The vast majority of Mozilla's income comes from Google. One of Google's main products is Gmail. Thunderbird competes with Gmail. So it makes sense that Google wants Thunderbird dead. Of course, they're not going to announce their intentions in a press release, but in reality that's exactly what's going on. Announcements like this one only make their plan more obvious than before.
This kind of anti-competitive behavior is exactly why most Slashdot readers hate Microsoft. Why is Google getting a free pass here?
I just tried it. (On gaiaonline.com, if you must know.) Horrid. Why?

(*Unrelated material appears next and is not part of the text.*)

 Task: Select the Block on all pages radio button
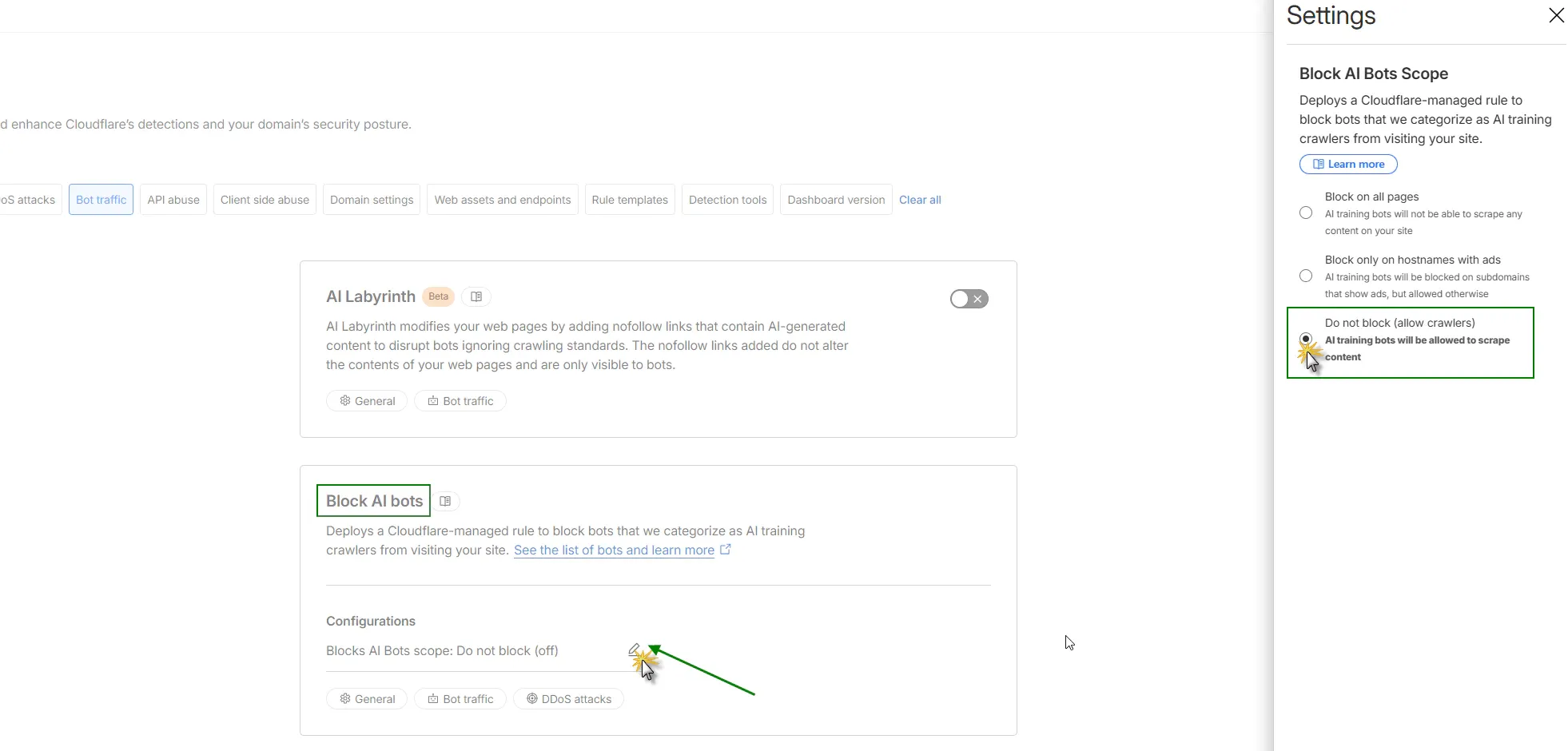1305,213
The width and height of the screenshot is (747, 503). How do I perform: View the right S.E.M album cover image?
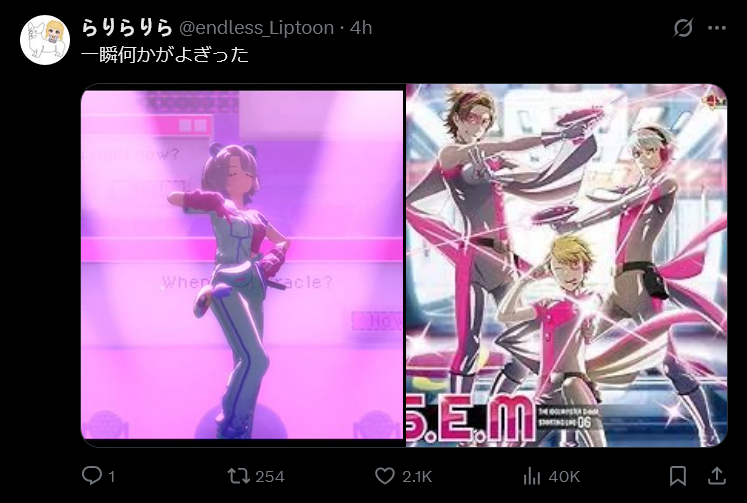tap(566, 265)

Websites are designed to be used in a browser. Removing all the controls and stuff makes them hard to navigate, and the lack of tabs is quite a pain as well. I've seen that it has settings to add the navigation/etc back in, but then... Isn't it back to just being a browser? The biggest problem with this is that sites aren't designed for it.
In fact, I just tried it in GMail (on our domain) as well, and other than the fact that it's in a seperate process from firefox and they shouldn't crash each other, it's crap. If you click any of the links at the top, they open in browser. (I assume this will still be the case if you can 'installed' the 'app' for those as well.) None of the firefox extensions are available. Speed (of course) isn't improved.

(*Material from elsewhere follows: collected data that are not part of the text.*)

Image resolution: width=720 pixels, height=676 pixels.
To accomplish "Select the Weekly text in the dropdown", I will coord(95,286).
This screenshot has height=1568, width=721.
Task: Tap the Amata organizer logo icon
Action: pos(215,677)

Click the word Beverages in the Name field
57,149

And the worst part? Making it happen for a new site means creating a file, zipping it, and launching it separately. I could write a script that will quickly do that for me from a URL, but I shouldn't have to.
Unless I'm extensively working with a site that tends to crash the browser, I doubt I'll get much use out of this.
"If you make people think they're thinking, they'll love you; But if you really make them think, they'll hate you." - DM
I like Open Source software and Mozilla as much as the next guy, but doesn't it make sense to have your embedded controls be tightly integrated with the Operating System?
Why would you want your embedded controls to be tightly integrated with your OS? There's no reason for an HTML window to need tight OS integration. It's another web browser that's susceptible to all the issues that the core HTML engine is. It wouldn't necessarily be subject to the full browser's interface bugs, but it's got the same core so it would share those vulns. Ideally, you wouldn't want any integration with the OS.
I'd rather not need to have both IE and Gecko loaded into memory whenever I run Winamp.This acts as a full replacement for the IE control. If you have some apps calling one and some apps calling the other, yes, both will be loaded into memory. However, if all apps call only Gecko, then only Gecko will be loaded into memory. Excluding behind-the-scenes OS-IE integration that causes (parts of) IE to be loaded, of course; the apps themselves will only load one or the other.